2022-05-24

Portfolio Lessons from Year One of Deployment

By Anders Nylund · Principal · 8 min read

I joined Kvistlund in early 2021 after five years as an ML engineer at a Nordic logistics software company. My background is in production systems: the unglamorous engineering work of getting a model from a Jupyter notebook into something that runs reliably in a customer's environment, handles data quality failures gracefully, and produces predictions that are calibrated well enough that a human operator can act on them without constantly second-guessing the output.

Fourteen months into my time here, I want to share what we've learned from watching our portfolio companies build and deploy production ML systems in the European logistics context. This is not a research summary or a framework — it's a set of observations from direct technical engagement with founders who are building real products and running into real problems.

Data drift in logistics is faster and more structured than most ML teams expect

In standard ML deployment practice, the concern about data drift is often framed in fairly abstract terms: the distribution of your input features changes over time, your model's predictions degrade, you need to monitor and retrain. In logistics, this abstract concern has a very concrete set of causes that experienced practitioners know about and inexperienced ones get blindsided by.

Carrier behavior is a primary driver. A road freight ETA model trained on carrier event data from 2020-2021 will have encoded assumptions about reporting frequency, geolocation precision, and event completeness that reflect the carrier's technology stack at that time. When a carrier upgrades their mobile driver app, switches telematics providers, or changes their event reporting protocol, the data distribution that the model was trained on shifts — sometimes gradually, sometimes suddenly. The model doesn't know the carrier changed its app. The predictions start degrading in ways that are hard to debug without explicit monitoring for carrier-level data quality metrics.

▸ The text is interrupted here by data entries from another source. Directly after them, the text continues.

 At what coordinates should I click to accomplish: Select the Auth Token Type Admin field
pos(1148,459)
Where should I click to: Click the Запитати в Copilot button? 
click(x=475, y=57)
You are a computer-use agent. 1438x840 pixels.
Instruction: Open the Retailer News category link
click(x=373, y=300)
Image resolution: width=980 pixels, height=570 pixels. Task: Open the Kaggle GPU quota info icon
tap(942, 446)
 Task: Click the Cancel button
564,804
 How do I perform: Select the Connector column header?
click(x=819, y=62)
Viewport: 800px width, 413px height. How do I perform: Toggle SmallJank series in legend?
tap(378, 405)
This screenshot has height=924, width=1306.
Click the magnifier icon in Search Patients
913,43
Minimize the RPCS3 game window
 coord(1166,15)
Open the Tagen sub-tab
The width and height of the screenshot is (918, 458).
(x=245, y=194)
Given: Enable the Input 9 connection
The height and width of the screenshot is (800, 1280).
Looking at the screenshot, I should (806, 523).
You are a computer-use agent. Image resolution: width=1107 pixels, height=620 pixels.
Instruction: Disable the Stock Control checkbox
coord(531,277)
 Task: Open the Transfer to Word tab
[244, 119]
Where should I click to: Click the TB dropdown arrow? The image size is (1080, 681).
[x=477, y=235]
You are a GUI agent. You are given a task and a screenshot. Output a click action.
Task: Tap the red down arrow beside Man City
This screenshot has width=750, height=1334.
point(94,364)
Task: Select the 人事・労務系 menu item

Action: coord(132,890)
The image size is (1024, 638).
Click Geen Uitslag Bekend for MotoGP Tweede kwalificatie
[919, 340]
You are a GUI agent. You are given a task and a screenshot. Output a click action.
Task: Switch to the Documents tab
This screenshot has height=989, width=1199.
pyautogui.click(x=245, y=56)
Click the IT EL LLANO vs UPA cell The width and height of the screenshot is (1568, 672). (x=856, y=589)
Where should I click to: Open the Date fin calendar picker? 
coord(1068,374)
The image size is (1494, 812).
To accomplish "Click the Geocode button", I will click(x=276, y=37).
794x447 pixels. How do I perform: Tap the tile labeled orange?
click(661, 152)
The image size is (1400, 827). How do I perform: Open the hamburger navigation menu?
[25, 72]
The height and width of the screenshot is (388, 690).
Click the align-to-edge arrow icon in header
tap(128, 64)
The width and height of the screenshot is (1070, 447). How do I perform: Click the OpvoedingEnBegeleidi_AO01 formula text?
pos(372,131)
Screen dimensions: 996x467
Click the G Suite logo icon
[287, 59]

Port operations are a second major drift source. A model trained on port dwell time data from a period of normal operations will produce different predictions than warranted when port congestion rises significantly. Congestion creates systematic deviations from historical patterns — vessels waiting at anchor for berths that are operating at 150% of planned throughput, dwell times 3–4x historical averages — that were not present in the training data. A model without explicit congestion features will not handle this gracefully. During the 2021 port congestion period, we saw this play out in real time: several companies whose ocean visibility products had been performing well in 2019-2020 saw their prediction accuracy drop significantly, not because their engineering had gotten worse, but because the operational environment they were predicting in had moved far outside their training distribution.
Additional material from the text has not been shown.